I have a connected, undirected graph G = (V, E), a set S = {S_1, S_2,…, S_n} where each S_i is a subset of V, and a k > 1. How can I partition V into k subsets such that it is guaranteed that:
- for each i, every node in S_i is in the same subset
- each subset represents a connected subgraph of G?
The Steiner forest problem is, given a weighted graph G = (V, E) and pairs of vertices (s1, t1), …, (sm, tm), find the lightest edge-subgraph H of G such that, for all i, vertices si and ti belong to the same connected component of H.
The decision version of your problem is essentially the decision version of Steiner forest with unit weights. Unfortunately, this special case is still NP-hard.

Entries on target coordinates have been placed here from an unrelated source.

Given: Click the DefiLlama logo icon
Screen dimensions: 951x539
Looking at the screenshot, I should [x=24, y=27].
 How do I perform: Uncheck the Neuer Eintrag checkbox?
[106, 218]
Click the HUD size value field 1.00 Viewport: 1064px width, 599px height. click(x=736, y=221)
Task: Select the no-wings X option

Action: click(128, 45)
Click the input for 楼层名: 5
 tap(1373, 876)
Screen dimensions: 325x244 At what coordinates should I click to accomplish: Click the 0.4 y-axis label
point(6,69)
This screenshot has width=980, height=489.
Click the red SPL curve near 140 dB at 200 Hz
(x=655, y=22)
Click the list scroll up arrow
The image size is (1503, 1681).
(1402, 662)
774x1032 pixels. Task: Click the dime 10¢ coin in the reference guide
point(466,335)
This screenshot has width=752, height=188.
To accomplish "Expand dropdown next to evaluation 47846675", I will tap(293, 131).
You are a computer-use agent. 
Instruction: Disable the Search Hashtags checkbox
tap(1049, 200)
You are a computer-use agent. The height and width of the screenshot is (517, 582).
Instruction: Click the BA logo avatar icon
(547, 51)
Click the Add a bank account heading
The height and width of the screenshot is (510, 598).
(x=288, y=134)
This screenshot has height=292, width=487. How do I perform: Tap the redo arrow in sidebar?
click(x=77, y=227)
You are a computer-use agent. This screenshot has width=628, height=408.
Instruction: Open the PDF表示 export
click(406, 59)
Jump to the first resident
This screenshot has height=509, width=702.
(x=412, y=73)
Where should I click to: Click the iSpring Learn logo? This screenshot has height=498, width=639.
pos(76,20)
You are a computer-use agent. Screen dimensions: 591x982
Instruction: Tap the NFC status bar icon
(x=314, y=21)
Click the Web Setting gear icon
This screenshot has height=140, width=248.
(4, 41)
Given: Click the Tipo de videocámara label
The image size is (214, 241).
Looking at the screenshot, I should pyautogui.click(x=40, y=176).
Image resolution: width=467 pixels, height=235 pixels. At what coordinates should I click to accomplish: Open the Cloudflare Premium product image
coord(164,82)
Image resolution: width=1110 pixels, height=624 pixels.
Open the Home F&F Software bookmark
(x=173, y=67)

The reduction from the special case of Steiner forest to your problem is, given an unweighted instance of Steiner forest and instructions to determine whether there exists a solution of cost at most c, create an instance of your problem with the same graph, k = |V| – c, and, for all i, let Si = {si, ti}. If there exists a Steiner forest of cost at most c, then the connected components of the forest are your subsets, which number at least |V| – c = k. Conversely, if the instance of your problem has a solution, then we can find a spanning tree within each of your subsets, and the total cost is at most |V| – k = c.
The best approximation ratio known is 2, which won’t help you much if k is small. You’ll probably have to use branch and bound.